Jul 21 2008

Bare thee to the night

Published by at 4:01 am under life,literature,movies,theatre

Plath. There is Plath hovering around me these days. I have come from a long journey, and my body feels the fatigue of life in a vacuum with wings that takes people places. But there is Plath… and the world, in its slow-pacing death and inevitable pulse of being, takes on a new dimension. On reading her, words heave with full resonance and flailing dissonance. Her tempo, her prose so in tune with the wholeness of life as the protagonist disembodies herself that the text becomes palpable, a skin with thousands of layers that fall down in slow motion. She is nude before New York, a world in itself.
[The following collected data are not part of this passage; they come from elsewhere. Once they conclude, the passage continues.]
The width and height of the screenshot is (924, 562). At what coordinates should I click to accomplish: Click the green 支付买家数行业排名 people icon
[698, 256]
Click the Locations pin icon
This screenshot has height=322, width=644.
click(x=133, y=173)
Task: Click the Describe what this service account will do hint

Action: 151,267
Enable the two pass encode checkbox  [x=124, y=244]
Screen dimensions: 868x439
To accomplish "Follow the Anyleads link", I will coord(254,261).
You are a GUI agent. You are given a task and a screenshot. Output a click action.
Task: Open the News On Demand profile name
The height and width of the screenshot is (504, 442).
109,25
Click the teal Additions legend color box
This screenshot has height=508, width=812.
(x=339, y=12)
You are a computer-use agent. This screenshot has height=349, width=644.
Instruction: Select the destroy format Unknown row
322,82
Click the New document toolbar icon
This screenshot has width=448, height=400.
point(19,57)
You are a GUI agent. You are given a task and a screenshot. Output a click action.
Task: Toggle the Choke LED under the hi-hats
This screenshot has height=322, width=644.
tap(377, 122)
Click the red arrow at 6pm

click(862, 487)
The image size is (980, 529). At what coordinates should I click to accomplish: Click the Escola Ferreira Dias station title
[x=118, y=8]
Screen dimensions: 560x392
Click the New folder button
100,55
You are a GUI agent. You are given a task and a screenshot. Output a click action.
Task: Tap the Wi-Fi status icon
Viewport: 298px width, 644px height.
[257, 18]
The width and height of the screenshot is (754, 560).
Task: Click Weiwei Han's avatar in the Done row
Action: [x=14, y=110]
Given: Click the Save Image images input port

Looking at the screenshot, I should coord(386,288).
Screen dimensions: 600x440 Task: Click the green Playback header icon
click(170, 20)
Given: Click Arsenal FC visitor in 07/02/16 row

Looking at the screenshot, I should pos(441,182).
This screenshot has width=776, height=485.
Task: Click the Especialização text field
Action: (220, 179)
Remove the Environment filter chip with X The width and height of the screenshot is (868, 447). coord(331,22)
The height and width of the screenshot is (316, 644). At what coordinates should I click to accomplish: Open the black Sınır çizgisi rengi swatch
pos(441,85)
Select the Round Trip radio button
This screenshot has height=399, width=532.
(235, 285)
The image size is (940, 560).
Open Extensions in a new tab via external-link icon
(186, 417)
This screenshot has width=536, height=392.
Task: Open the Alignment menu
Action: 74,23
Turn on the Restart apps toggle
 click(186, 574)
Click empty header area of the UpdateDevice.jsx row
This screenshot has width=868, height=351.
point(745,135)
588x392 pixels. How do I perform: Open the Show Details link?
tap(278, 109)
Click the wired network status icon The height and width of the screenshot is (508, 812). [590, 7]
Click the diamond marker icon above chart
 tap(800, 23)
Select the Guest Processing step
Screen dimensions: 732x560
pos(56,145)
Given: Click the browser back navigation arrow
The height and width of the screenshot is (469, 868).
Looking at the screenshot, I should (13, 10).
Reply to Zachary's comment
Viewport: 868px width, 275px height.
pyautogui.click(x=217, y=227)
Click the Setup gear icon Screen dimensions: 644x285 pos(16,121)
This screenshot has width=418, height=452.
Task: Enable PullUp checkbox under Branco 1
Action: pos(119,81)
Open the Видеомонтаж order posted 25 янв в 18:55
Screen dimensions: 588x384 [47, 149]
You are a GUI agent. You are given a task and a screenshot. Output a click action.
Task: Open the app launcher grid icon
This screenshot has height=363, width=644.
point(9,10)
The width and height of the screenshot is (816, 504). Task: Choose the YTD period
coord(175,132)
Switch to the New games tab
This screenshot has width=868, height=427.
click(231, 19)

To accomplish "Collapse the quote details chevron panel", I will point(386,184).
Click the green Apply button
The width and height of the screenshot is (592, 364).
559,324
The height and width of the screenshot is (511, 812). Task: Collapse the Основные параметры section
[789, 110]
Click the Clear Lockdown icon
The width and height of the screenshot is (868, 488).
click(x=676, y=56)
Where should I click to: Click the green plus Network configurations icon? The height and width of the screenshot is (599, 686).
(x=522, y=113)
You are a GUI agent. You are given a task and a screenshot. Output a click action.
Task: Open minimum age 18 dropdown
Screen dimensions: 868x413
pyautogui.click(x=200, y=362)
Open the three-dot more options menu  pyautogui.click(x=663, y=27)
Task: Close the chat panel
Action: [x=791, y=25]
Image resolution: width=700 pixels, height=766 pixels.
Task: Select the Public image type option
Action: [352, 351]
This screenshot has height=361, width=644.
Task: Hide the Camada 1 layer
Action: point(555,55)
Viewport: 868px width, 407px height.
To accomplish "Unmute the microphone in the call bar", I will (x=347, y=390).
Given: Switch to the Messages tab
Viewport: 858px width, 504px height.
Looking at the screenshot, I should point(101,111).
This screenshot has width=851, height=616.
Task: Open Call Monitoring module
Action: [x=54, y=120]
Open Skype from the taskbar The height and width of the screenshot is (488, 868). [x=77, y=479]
A stiff breeze lifted the hair from my head. At my feet, the city doused its lights in sleep, its buildings blackened, as if for a funeral.
It was my last night.
I grasped the bundle I carried and pulled at the pale tail. A strapless elasticized slip which, in the course of wear, had lost its elasticity, slumped into my hand. I waved it, like a flat of truce, once, twice…The breeze caught it, and I let it go.
A white flake floated out into the night, and began its slow descent. I wondered on what street and rooftop it would come to rest.
I tugged at the bundle again.
The wind made an effort, but failed, and a batlike shadow sank toward the roof garden of the penthouse opposite.
Piece by piece, I fed my wardrobe to the night wind, and flutteringly, like a loved one’s ashes, the gray sraps were ferried off, to settle here, there, exactly where I would never know, in the dark heart of New York.

Sylvia Plath’s The Bell Jar

I am my own funeral, and the author of my own rebirth. I have fed my soul to the places where I have loved and been loved.

I am my own woman. The next step is life.